A federal judge Tuesday said Texas rules requiring fetal remains to be given a funeral after a miscarriage, abortion or ectopic pregnancy may violate a state law that permits cremated ashes to be scattered on any public or private property.

AUSTIN (CN) — A federal judge Tuesday said Texas rules requiring fetal remains to be given a funeral after a miscarriage, abortion or ectopic pregnancy may violate a state law that permits cremated ashes to be scattered on any public or private property.

The rules, developed by the defendant Department of State Health Services, require all fetal remains to be cremated and/or buried, and prohibit healthcare facilities from disposing of them in sanitary landfills — the most common method of disposition.

Whole Women’s Health, four other women’s clinics and a doctor sued the state on Dec. 11, calling the new rules an unconstitutional burden and a “pretext for restricting abortion access.”

U.S. District Judge Sam Sparks restrained the state from enforcing the rules on Dec. 15, four days before they were to take effect. The Department of State Health Services wrote the rules at the request of Gov. Greg Abbott.

The Health and Human Services Commission said in its November rule filing that the rule would “protect the public by preventing the spread of disease while also preserving the dignity of the unborn in a manner consistent with Texas laws.”

But when Sparks asked Assistant Attorney General John Langley, at the hearing on the restraining order, how the rules would benefit public health, Langley acknowledged that he did not have a “satisfactory answer” to the question.

At the Tuesday hearing, Sparks told the state’s attorneys that the rules “flat out” violate state law.

“How can you violate the law that says you can scatter ashes anywhere with permission?” Sparks asked on the first day of the two-day hearing.
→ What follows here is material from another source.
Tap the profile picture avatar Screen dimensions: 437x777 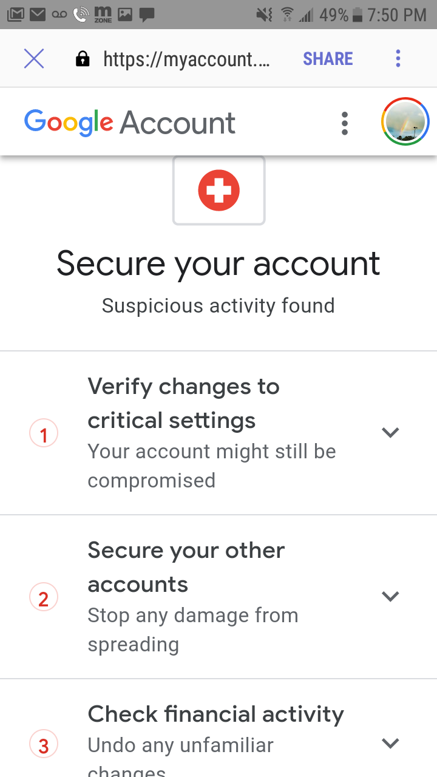point(405,122)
Sparks’ restraining order runs out on Jan. 6.

“I want the state to give me answers about how one regulation can overrule another state statute,” Sparks said in court Tuesday. He ordered state attorneys to bring him answers before proceedings begin Wednesday morning.

Langley told Sparks Tuesday that “the rules don’t regulate women at all,” but merely regulate health care centers’ disposal practices.
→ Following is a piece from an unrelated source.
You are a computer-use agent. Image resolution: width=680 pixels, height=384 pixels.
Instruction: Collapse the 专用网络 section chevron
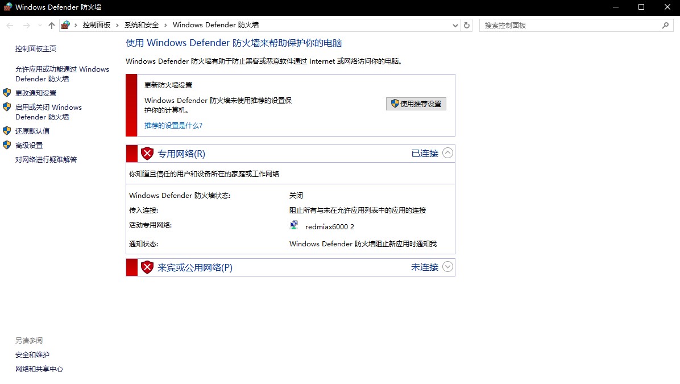coord(447,153)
But Amy Hagstrom Miller, president of Whole Women’s Health, said in a statement Tuesday that Texas’s “latest political interference into women’s healthcare” was “morally offensive.”

Witnesses testified Tuesday about the potential costs, benefits and purpose of the rules.

Asked if there were any particular health benefit in treating fetal remains differently than other medical waste, such as preventing the spread of contagious disease, Deputy Commissioner of the Department of State Health Services Jennifer Sims replied, “No.”

But Sims said she believes that “clarifying language and disposition methods enhances public health.”

The U.S. Supreme Court ruled in June, in Whole Woman’s Health v. Hellerstedt, that restrictions on legal abortion cannot unduly burden a woman without providing a legitimate, medical benefit.

John Hellerstedt, M.D., the commissioner of the Texas Department of State Health Services, is also the defendant in the case at issue here.

Witnesses for the plaintiffs testified Tuesday that the rules have no public health benefit and are unfairly burdensome to women and clinics.

Hagstrom Miller testified that clinics could have difficulty finding crematoriums and burial service providers because they may be targeted by anti-abortion activists.

The Texas Catholic Conference of Bishops has said it will help bury aborted fetuses at no charge in Catholic cemeteries, but an economist testified Tuesday that relying on the church to do this work for all healthcare facilities in the state would be a “fragile solution.”

“These organizations, their ultimate goal is to shut down these facilities, so it would be in their best interest to stop providing those services eventually,” said Anne Layne-Farrar, a Chicago-based economist.

Hagstrom Miller said in her statement that “I testified to ensure women are able to access safe, compassionate abortion care in their communities without these medically unnecessary burdens.”

The hearing was to resume at 9 a.m. Wednesday.